··· Source data ···

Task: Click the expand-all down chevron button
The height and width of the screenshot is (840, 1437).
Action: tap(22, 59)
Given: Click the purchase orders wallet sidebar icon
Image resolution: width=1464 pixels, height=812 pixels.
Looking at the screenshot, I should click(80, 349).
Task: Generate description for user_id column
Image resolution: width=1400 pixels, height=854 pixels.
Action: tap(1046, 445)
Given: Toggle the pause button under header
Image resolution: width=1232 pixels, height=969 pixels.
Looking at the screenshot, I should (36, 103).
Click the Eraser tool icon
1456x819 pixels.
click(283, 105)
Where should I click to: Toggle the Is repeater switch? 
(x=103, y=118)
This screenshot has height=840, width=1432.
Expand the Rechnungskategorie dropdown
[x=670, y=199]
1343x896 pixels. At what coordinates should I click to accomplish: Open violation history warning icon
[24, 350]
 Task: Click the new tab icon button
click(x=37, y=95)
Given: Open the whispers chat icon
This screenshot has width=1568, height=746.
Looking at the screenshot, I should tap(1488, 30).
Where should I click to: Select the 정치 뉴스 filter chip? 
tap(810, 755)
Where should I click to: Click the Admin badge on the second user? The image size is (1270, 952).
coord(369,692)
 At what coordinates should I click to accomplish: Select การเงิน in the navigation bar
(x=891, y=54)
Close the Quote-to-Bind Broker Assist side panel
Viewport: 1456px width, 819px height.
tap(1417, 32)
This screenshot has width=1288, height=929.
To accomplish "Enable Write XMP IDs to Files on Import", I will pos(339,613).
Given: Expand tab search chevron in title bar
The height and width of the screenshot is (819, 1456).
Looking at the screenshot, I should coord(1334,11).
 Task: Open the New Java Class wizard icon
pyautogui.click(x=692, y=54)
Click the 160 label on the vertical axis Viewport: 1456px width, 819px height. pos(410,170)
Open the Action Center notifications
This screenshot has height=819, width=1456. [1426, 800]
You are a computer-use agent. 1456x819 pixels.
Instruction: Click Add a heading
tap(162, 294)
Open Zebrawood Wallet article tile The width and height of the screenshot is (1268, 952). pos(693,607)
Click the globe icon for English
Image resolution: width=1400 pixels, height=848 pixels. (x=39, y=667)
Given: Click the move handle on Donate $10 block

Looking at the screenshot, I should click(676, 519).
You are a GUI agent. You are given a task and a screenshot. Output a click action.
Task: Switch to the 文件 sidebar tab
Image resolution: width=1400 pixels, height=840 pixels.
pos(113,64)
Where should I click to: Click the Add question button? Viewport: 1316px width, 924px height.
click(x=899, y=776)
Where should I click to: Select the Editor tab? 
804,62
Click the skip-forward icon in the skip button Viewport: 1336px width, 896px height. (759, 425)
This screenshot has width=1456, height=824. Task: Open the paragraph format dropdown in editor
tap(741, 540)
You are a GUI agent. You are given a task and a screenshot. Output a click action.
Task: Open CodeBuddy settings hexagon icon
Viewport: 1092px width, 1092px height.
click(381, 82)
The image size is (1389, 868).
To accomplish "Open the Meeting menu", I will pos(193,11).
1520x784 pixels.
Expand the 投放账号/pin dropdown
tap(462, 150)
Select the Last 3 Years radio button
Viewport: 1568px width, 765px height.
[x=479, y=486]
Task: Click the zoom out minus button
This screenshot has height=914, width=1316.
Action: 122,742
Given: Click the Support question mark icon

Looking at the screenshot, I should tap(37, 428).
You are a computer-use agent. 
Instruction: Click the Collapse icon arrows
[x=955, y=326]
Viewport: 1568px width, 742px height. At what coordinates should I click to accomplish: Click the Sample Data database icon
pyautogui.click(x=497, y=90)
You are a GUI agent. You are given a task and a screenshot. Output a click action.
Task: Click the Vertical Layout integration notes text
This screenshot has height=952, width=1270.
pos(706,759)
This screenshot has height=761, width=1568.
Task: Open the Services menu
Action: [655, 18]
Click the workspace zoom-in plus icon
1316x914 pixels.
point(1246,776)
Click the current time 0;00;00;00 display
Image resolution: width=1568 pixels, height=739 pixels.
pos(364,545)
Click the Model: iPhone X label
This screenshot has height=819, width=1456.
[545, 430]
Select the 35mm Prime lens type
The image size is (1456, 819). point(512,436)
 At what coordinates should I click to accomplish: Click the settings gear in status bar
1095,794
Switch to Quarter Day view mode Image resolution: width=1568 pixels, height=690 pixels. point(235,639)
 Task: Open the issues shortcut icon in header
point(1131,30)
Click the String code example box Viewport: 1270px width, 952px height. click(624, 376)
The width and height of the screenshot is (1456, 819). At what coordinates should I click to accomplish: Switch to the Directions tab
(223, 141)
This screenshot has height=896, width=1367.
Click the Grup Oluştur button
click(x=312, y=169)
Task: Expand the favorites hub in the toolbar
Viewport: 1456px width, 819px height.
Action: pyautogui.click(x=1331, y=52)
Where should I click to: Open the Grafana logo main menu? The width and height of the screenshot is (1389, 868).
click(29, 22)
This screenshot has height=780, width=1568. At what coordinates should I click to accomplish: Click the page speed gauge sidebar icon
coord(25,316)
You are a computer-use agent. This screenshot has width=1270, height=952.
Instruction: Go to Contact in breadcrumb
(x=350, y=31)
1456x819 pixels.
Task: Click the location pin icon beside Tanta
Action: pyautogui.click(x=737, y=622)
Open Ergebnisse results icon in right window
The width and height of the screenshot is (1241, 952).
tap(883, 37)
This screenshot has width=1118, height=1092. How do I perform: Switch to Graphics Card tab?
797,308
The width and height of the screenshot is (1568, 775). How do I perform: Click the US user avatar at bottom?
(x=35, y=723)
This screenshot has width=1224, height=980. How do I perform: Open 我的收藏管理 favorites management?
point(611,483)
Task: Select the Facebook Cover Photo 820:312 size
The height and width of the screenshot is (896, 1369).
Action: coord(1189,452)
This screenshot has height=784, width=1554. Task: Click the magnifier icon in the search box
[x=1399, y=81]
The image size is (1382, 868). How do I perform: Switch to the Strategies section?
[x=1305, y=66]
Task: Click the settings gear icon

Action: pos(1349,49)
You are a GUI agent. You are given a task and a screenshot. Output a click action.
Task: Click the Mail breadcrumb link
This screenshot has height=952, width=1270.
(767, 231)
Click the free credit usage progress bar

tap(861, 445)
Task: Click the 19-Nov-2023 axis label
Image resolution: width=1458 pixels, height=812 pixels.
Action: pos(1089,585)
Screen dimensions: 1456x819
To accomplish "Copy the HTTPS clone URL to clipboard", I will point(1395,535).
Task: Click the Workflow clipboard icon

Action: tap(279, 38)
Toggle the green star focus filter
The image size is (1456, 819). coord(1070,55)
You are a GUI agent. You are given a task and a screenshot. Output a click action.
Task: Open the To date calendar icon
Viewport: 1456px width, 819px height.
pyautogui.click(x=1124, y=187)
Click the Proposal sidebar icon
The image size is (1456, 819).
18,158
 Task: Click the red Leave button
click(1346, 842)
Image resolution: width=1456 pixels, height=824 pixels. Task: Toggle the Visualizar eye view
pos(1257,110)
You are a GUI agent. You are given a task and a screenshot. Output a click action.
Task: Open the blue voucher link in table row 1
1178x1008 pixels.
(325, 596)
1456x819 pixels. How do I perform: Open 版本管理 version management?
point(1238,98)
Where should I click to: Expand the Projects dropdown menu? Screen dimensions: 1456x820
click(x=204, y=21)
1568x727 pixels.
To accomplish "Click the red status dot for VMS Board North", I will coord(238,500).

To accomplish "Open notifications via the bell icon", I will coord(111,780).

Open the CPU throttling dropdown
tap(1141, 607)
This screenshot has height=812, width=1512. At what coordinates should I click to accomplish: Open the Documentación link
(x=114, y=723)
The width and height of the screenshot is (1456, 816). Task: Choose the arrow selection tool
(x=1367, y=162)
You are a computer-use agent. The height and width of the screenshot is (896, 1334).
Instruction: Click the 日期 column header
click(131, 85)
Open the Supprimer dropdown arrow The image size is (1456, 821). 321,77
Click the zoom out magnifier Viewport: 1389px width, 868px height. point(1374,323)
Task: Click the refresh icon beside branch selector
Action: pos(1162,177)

···

◆ **Try it**
Above are the records; from them, give again exactly the lines from the one containing "Image resolution: width=1400 pixels, height=840" to the one containing "Click the skip-forward", both lines included, and nothing more.

◆ **Response box**
Image resolution: width=1400 pixels, height=840 pixels.
pos(113,64)
Where should I click to: Click the Add question button? Viewport: 1316px width, 924px height.
click(x=899, y=776)
Where should I click to: Select the Editor tab? 
804,62
Click the skip-forward icon in the skip button Viewport: 1336px width, 896px height. (759, 425)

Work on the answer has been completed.